Problem description:
Omitting all pictures, retype the entries below exactly as given.

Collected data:
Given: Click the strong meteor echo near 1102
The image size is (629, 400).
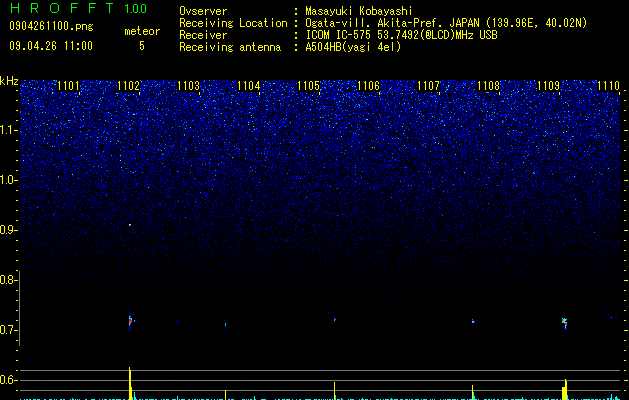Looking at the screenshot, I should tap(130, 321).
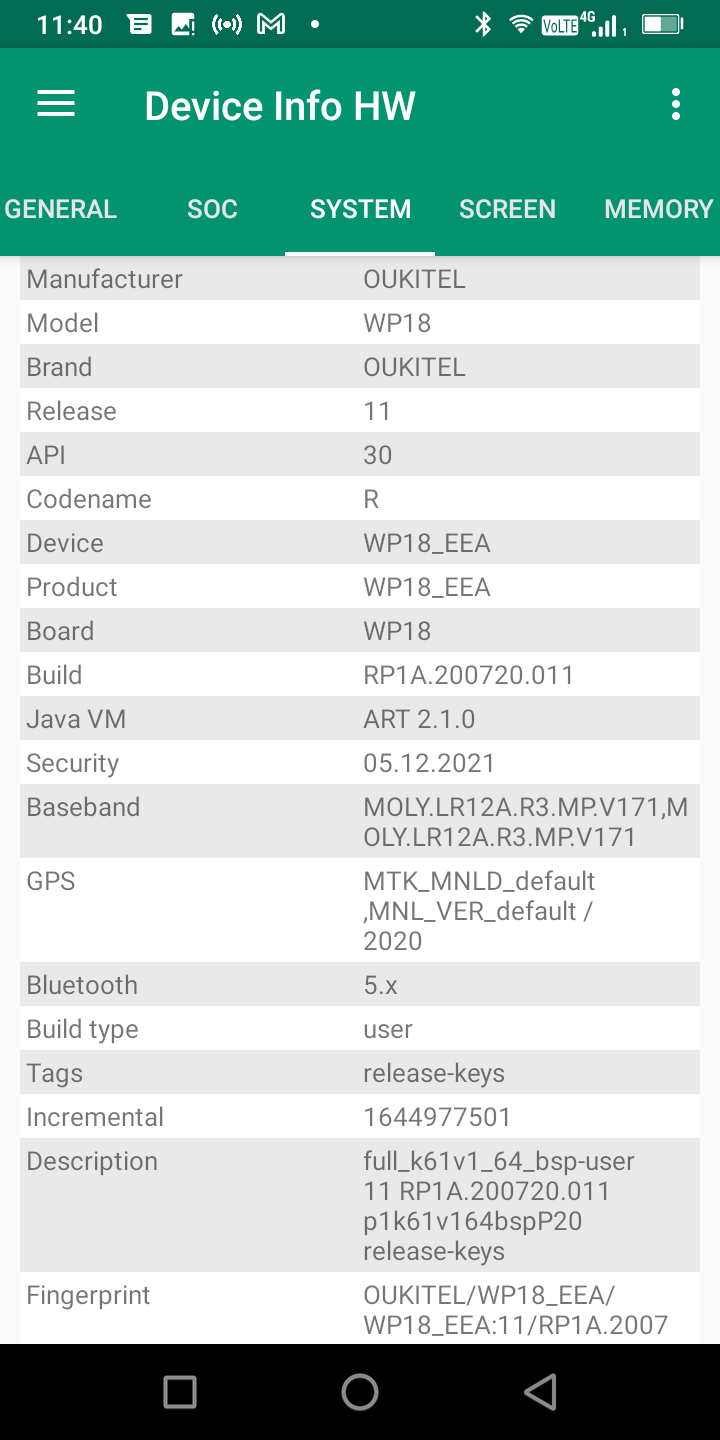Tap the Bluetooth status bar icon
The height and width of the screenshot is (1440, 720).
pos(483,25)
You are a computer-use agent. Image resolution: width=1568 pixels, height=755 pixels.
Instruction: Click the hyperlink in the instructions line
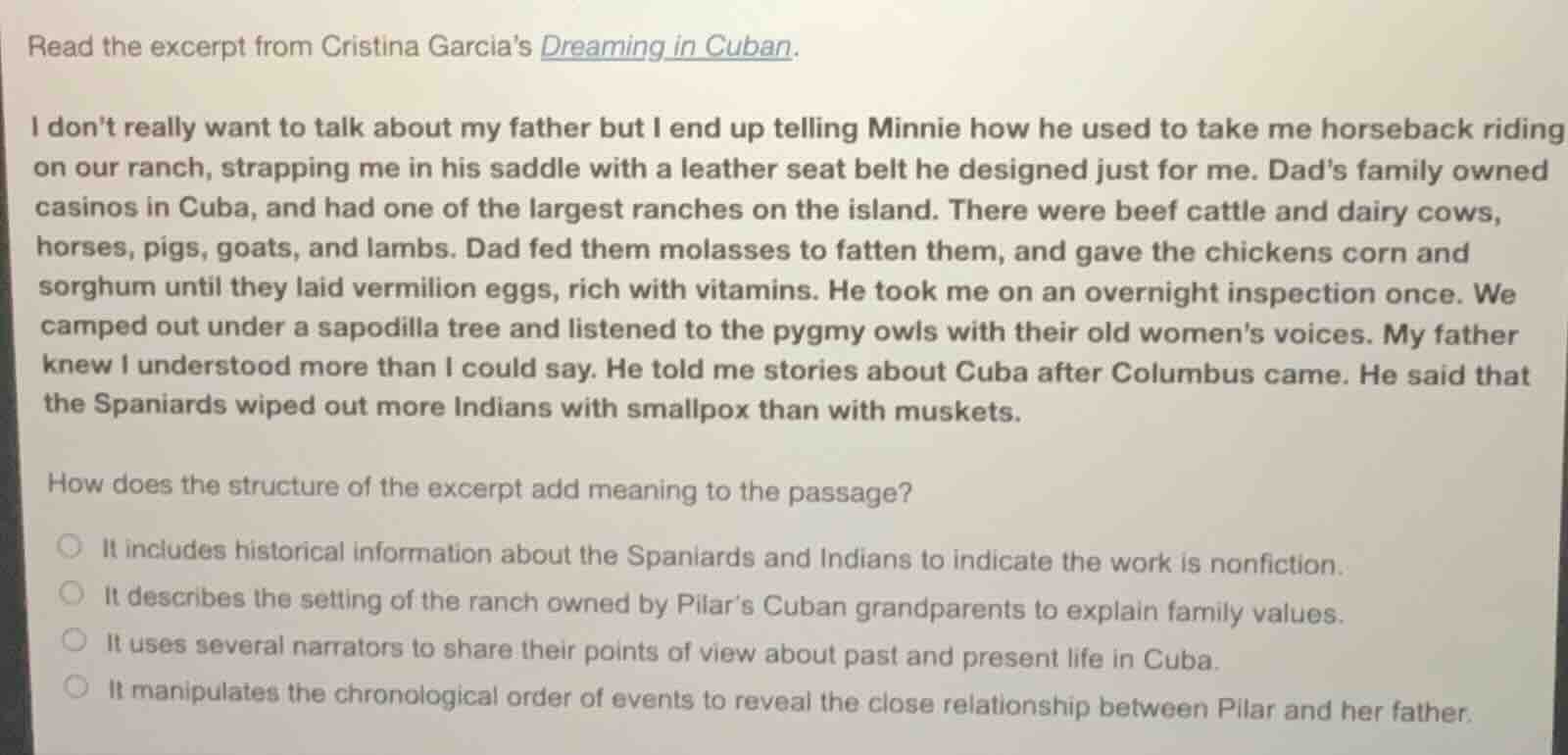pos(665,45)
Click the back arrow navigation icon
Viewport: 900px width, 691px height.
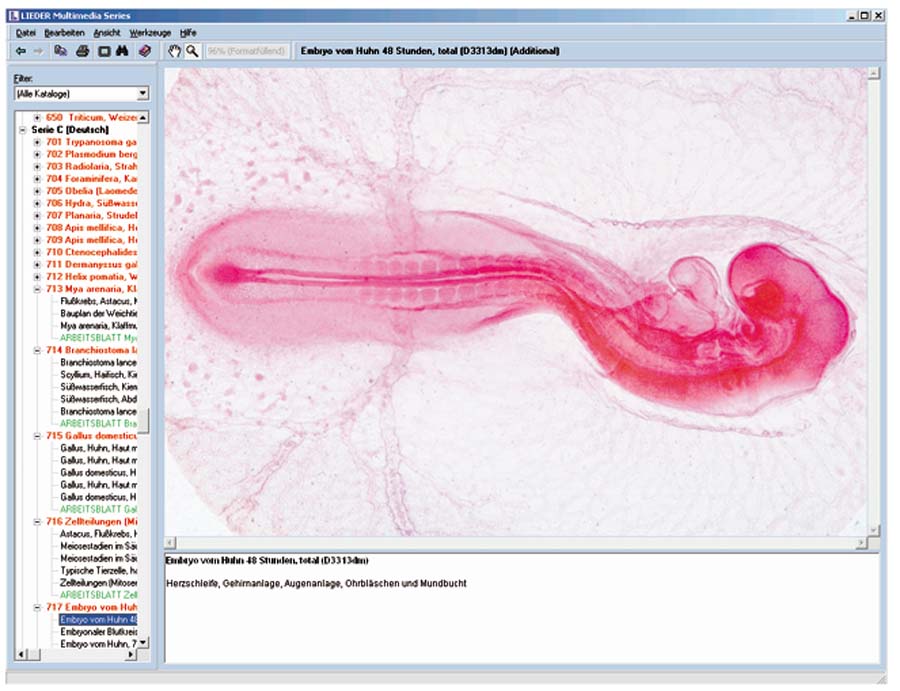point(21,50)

Solution:
Given: Click the strong meteor echo near 1102
The image size is (629, 400).
Looking at the screenshot, I should tap(130, 321).
Tap the Bluetooth status bar icon
The height and width of the screenshot is (1440, 720).
pos(483,25)
You are a computer-use agent. Image resolution: width=1568 pixels, height=755 pixels.
Instruction: Click the hyperlink in the instructions line
pos(665,45)
Click the back arrow navigation icon
Viewport: 900px width, 691px height.
point(21,50)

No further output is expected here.